Del Rey, $7.99, ISBN 978-0-345-52750-9
Sacrificial Magic is book four in Stacia Kane’s Downside Ghosts series, and while this book has a mostly standalone plot, the characters’ interplay is carried over from previous books. I suspect that new readers jumping into the series at this book may feel like strangers in a party where everyone else knows each other. At any rate, feel free to read my review of the first book, Unholy Ghosts, to get the background information on this series.
This time around, Chess Putnam is assigned by the Church to investigate the haunting of the Mercy Lewis Second School. Sounds simple, right? Except, the school is located in the territory controlled by Slobag, whose son Lex happened to share Chess’s bed until she decided to break it off due to her feelings for Terrible. Things get a little awkward as a result, especially since there are trust issues between Chess and Terrible. Also, Chess has to look into a series of murders on the side as a favor for Terrible’s boss Bump. Bump also happens to be Chess’s dealer. Chess, by the way, is an unrepentant junkie. Again, this case sees her crossing the territorial line of Downside into Slobag’s territory. Poor Chess, she will really need her happy pills to deal with all this.
If you are new to the series, I have better let you know that this series is mostly darker than your typical urban fantasy series, mostly because the heroine is a junkie whose attempts to do the right thing don’t always succeed. She’s messed up, and a big part of the series deals with her efforts to keep herself in check instead of losing control completely to the dark side. Not that this series is a PSA on the dangers of addiction: Chess is already damaged inside, and the Cepts help her keep herself together to do her thing. Of course, her dependency on the Cepts cause her to sometimes lose control of a situation, but hey, that’s the way things roll.

## RECORD SET
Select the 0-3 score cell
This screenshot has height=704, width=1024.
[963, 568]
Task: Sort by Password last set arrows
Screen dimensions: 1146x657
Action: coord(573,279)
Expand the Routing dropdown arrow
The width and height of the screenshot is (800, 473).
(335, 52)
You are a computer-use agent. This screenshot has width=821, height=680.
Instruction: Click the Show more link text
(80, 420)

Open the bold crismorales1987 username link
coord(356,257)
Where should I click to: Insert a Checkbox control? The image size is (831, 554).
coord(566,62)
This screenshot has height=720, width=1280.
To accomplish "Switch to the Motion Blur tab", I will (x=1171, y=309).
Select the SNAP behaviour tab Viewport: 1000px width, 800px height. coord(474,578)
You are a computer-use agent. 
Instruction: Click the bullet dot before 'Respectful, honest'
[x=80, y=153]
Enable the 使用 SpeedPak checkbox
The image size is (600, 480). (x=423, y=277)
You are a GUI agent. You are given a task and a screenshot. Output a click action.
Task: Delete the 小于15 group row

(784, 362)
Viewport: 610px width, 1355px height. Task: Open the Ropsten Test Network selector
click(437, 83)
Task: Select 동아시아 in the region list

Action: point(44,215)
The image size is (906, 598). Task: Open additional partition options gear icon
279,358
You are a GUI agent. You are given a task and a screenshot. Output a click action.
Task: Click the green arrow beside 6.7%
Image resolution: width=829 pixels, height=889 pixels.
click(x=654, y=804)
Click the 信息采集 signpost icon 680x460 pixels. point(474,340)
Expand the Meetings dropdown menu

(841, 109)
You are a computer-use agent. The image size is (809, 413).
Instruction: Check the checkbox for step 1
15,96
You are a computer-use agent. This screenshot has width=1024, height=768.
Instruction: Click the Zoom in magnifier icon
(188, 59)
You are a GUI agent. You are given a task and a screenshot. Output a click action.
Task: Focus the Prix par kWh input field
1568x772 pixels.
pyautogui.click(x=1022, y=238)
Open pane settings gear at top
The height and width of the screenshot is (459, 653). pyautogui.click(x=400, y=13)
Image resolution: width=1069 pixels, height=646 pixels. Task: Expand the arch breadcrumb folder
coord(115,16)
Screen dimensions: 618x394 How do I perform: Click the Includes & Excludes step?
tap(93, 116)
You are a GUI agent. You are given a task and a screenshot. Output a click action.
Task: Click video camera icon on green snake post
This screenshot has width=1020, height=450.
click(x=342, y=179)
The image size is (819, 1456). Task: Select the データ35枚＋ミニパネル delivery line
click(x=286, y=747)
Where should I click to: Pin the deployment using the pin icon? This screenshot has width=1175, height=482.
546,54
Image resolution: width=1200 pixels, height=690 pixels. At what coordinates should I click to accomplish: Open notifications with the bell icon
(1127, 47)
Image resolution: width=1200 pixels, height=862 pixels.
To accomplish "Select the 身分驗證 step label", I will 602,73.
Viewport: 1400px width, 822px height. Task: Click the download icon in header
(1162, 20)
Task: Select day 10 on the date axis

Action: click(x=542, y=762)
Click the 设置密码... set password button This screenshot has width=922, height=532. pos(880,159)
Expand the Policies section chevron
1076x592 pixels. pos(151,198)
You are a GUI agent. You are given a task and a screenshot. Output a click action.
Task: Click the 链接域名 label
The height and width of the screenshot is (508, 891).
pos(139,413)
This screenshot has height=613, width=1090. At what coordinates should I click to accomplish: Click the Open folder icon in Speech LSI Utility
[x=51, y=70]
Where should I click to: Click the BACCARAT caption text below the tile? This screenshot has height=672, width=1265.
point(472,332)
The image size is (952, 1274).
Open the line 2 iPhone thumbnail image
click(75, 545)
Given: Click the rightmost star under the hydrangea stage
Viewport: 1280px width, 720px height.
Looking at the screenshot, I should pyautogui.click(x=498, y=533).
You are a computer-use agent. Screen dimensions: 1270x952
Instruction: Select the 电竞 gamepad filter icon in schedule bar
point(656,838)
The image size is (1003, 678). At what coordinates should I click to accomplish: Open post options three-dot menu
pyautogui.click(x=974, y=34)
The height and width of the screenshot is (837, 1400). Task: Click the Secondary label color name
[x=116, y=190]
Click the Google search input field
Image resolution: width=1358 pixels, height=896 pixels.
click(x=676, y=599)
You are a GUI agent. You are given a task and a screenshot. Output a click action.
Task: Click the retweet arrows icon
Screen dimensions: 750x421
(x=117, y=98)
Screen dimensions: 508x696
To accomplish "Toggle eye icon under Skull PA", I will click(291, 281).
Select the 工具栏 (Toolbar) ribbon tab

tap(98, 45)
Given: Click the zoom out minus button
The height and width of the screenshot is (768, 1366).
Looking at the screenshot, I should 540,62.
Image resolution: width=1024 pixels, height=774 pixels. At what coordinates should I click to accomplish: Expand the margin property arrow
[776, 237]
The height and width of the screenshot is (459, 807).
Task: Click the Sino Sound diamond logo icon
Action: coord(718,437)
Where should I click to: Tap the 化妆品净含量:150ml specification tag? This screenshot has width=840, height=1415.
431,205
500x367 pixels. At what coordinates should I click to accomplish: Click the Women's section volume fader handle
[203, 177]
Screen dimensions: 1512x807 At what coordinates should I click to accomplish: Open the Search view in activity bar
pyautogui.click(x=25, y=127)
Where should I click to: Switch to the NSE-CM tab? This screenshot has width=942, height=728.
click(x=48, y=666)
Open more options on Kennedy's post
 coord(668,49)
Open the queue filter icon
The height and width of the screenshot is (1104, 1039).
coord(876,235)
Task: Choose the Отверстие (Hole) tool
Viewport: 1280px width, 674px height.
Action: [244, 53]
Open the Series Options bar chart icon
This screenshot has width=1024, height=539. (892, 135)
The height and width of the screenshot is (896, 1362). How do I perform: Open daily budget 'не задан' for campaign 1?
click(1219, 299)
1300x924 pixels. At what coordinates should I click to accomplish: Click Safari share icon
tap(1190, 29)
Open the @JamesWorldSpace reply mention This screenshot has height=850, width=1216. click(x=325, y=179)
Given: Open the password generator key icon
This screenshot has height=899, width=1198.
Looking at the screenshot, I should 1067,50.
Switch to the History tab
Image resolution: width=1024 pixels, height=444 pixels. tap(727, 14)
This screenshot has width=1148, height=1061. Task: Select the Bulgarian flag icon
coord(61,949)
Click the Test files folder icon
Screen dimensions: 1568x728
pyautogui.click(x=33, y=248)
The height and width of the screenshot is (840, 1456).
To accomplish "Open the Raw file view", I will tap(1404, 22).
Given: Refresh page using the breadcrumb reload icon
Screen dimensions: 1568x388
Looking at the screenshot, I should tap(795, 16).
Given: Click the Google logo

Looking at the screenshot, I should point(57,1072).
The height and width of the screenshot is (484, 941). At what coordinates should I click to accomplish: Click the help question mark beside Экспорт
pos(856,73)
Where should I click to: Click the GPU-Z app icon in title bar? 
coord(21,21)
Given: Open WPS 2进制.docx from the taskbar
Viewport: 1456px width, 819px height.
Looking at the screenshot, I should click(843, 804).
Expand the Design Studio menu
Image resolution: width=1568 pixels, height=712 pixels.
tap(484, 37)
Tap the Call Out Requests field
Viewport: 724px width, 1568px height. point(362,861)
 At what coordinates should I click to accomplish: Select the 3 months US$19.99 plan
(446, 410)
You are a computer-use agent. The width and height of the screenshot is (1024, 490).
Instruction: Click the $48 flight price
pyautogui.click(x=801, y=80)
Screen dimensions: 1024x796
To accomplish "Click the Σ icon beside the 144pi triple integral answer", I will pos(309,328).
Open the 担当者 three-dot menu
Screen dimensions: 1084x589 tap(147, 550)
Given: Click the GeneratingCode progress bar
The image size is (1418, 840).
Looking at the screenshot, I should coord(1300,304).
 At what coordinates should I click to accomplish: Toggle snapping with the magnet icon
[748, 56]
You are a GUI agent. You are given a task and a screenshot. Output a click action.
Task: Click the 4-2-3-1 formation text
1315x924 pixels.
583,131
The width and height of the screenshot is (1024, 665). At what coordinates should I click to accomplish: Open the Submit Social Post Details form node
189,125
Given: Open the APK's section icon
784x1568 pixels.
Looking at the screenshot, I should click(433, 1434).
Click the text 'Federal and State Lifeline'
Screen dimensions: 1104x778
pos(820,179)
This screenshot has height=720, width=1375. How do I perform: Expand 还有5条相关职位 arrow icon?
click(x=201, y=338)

## EXERCISES
**1.** Answer these questions using the Sacrificial Magic review:
(a) Which book in the Downside Ghosts series is Sacrificial Magic?
(b) Which school is Chess assigned by the Church to investigate?
(c) Who is Chess's dealer?
**2.** List every character from the Downside Ghosts series who is named in the Sacrificial Magic review.
**3.** Carry on the Sacrificial Magic review from its final sentence.
The listing stands apart from the review and is separate material.

## TASK ANSWERS
**1.**
(a) Book four
(b) The Mercy Lewis Second School
(c) Bump

**2.** Chess Putnam, Slobag, Lex, Terrible, Bump

**3.**
While the plot is self-contained – it is resolved by the end of this book – a big part of the story deals with Chess’s relationship with Terrible as well as her continuous internal struggles. Always keeping people at bay to protect herself, Chess has somehow let Terrible get under her skin, and now she has to somehow get everything sorted out without making a mess of everything. How she can do this is something she has to figure out as the story progresses. Ms Kane handles this delicate aspect of the story very well here. The whole thing could have blown out of control, but… I don’t know how the author does it, but everything manages to come together very well by the last page. The author smartly avoids coming up with simplistic and convenient sunny resolutions, instead letting the characters pull through and make peace with some aspects of themselves while remaining flawed. Some damage can’t be healed completely, it takes time, and this story embraces that truth. This degree of realism makes the story hit harder and closer to the heart.
Unfortunately, the author could have handled the non-internal conflicts a bit better. The first half of this book is pretty weak, I find, because the proceedings feel contrived. I can accept that Chess will be interrupted by a phone call or untimely entry of a secondary character now and then, but when such events constantly occur to keep the suspense going, the story starts to feel staged. I can accept a few characters showing up to be deliberately nasty and mean to Chess, but when characters after characters form a line and take shots at Chess, I begin to feel that the author is trying too hard to make Chess look like the underdog. Chess getting into trouble – well, that’s part of the job. But when she gets into the same type of trouble several times in a row at the very same location, and Chess just takes everything in stride, that’s when I start to roll up my eyes and say, “These people must be kidding me!”
A lot of the drama in this story don’t flow organically; too much of the first half feels directed by an overly self-conscious person who keeps resorting to a limited repertoire of tricks to keep things interesting. The second half of this book is an explosive read with some gorgeous display of angst nicely mixed with scenes of danger and nail-biting excitement. If only Sacrificial Magic had been consistently good instead of packing all the good stuff only in the second half, really. If only.